For two versions of G.'s legend, see Achille Ratti (later, Pius XI), "Bolla arcivescovile milanese a Moncalieri ed una leggenda inedita di S. Gemolo di Ganna", _Archivio Storico Lombardo_, ser. III, vol. 15 [Anno XXVIII] (1901), 5-36.
4) Humbelina (Bl.; d. ca. 1136). H. (in French, Hombeline or Ombeline) was a sister of St. Bernard of Clairvaux. According to what is said of her in the latter's Vitae, she was guided by him to a religious conversion and with the permission of her husband entered the Benedictine convent later called Jully-les-Nonnai(n)s at today's Jully (Yonne) in Bourgogne, a dependency of Molesme. The prioress there, whom H. eventually succeeded, was a sister-in-law of B.'s. H.'s cult was confirmed in 1703.

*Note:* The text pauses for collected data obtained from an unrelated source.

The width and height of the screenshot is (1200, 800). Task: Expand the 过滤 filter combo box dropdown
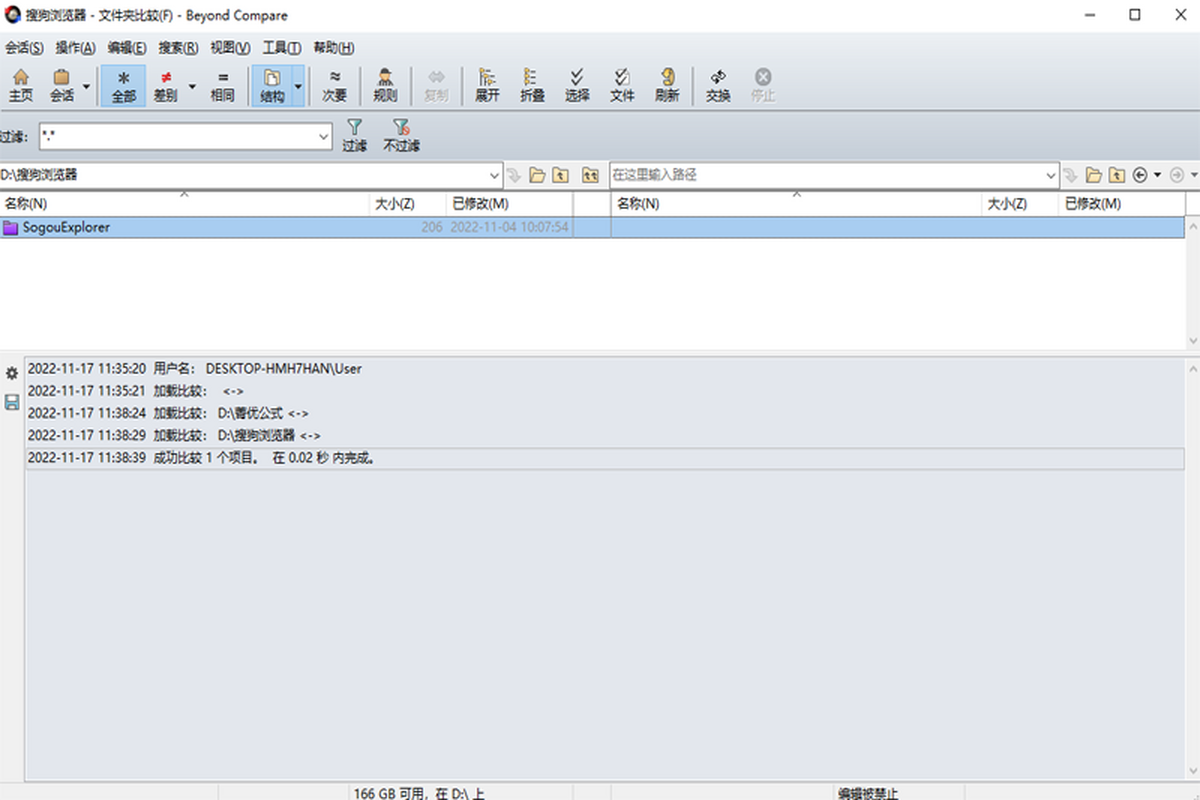coord(323,136)
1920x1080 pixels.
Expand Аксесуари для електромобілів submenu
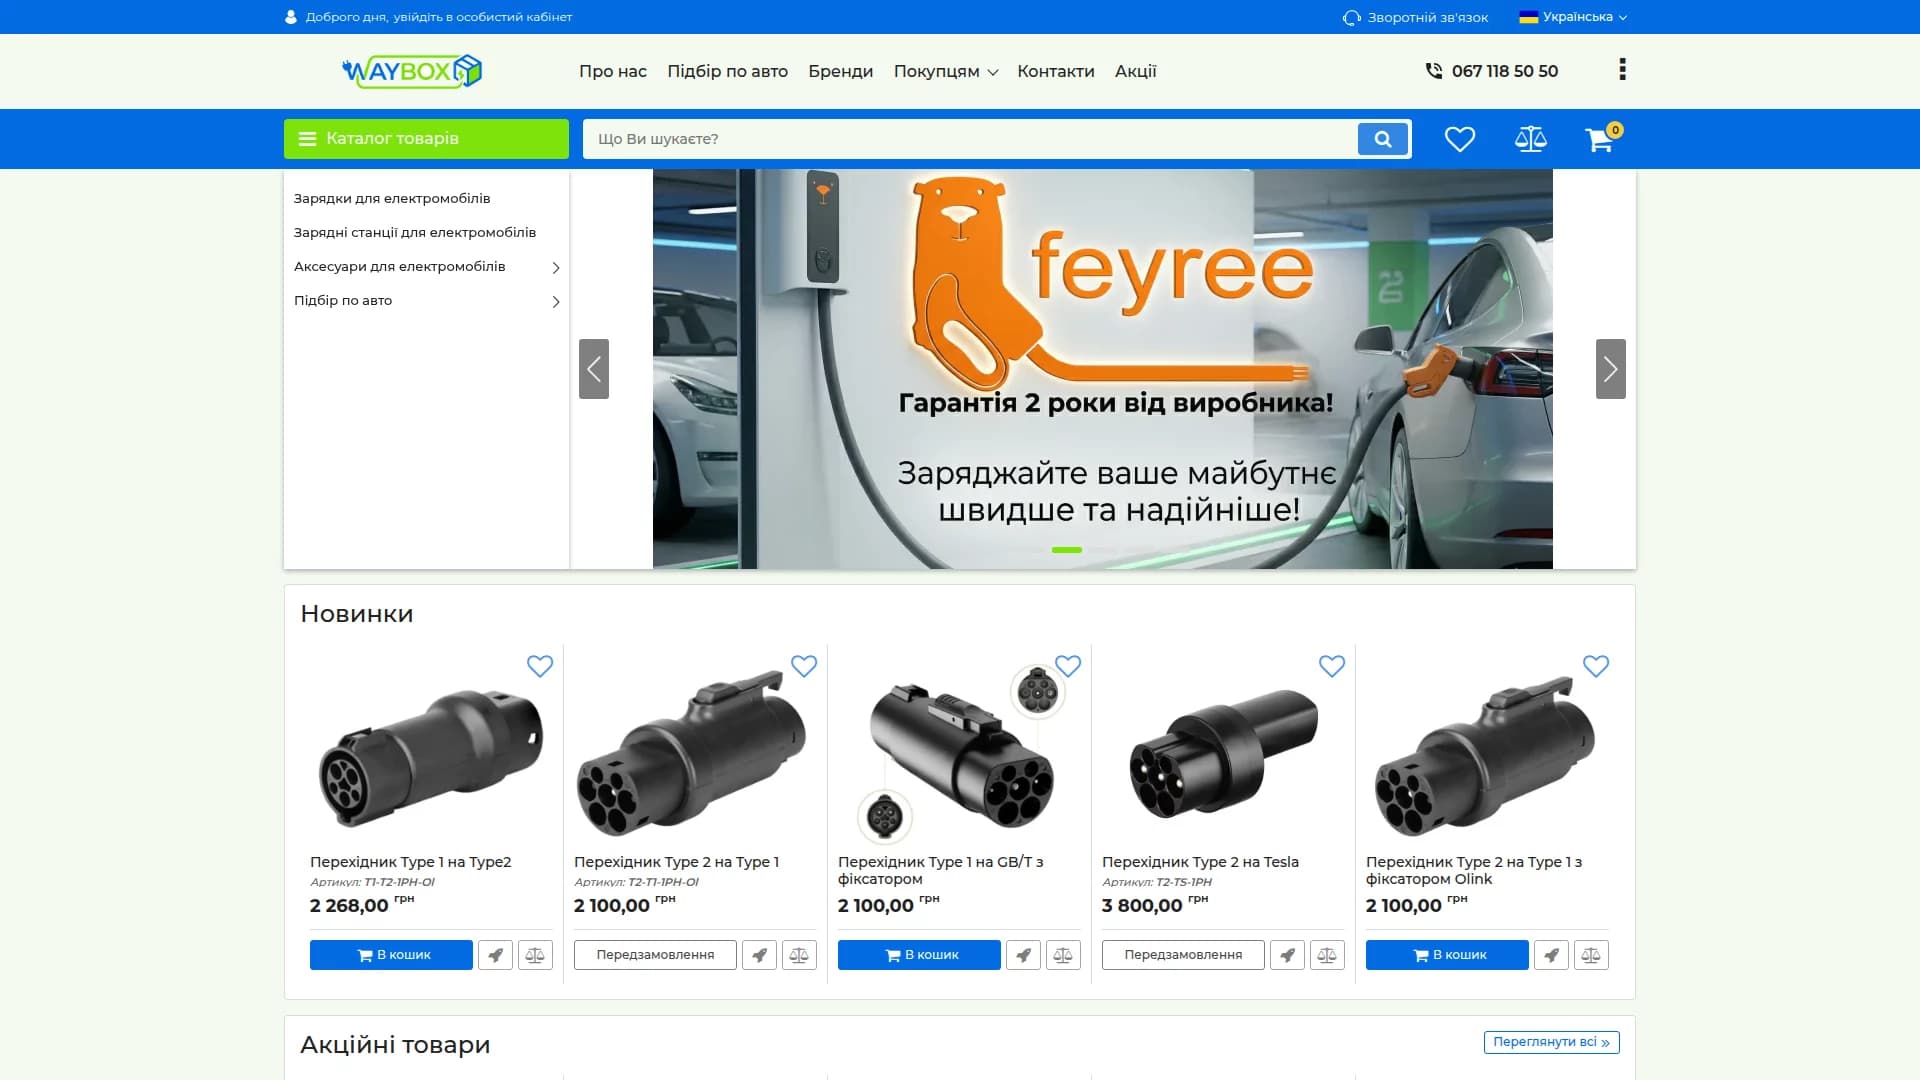[427, 267]
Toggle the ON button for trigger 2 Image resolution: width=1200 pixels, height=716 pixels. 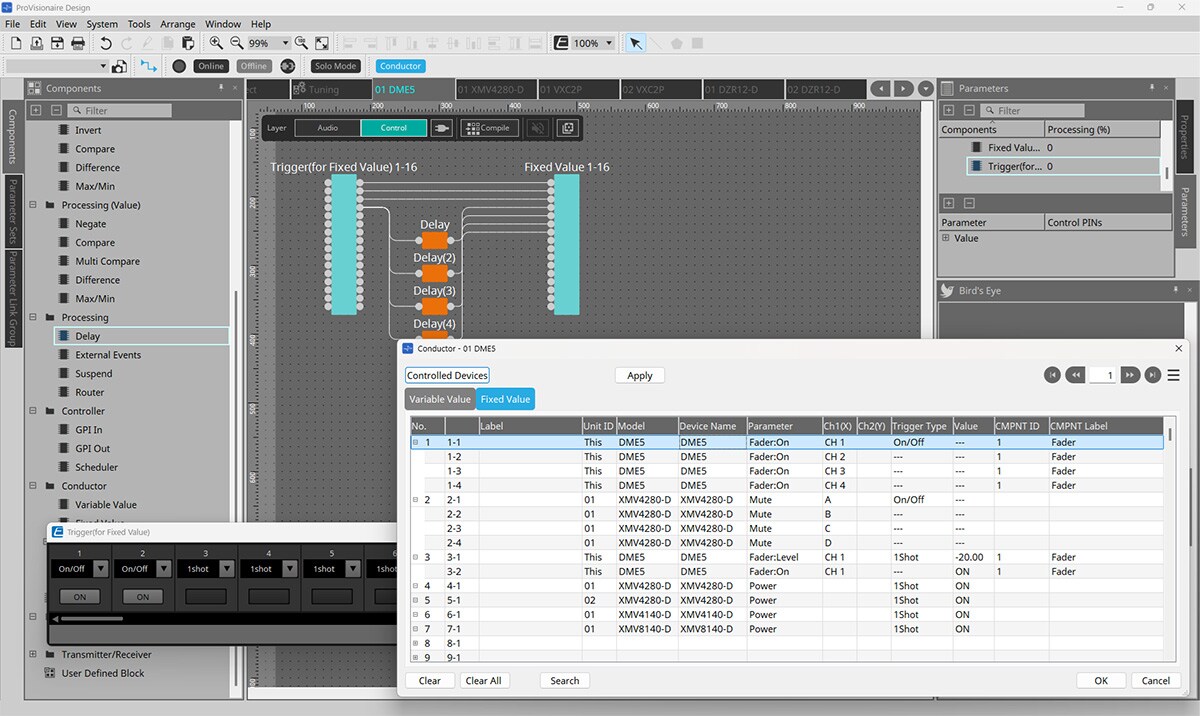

The priory at Jully was closed in 1406, was re-occupied in the sixteenth century, and ceased to operate in 1792. Its few surviving structures were in 2007 being restored as cultural patrimony. The page here, which has a link at the bottom to a .pdf version of the priory's cartulary as edited by Ernest Petit in 1881, has a view of these buildings before the restoration:
http://www.mi-aid-a-zot.com/genea/communes/prieure.html
This page has a more recent view:
http://mi-aid-a-zot.com/genea/communes/introjully.html
Best,
John Dillon
(Eulalia of Barcelona, Gemulus, and Benedict of Aniane lightly revised from last year's post)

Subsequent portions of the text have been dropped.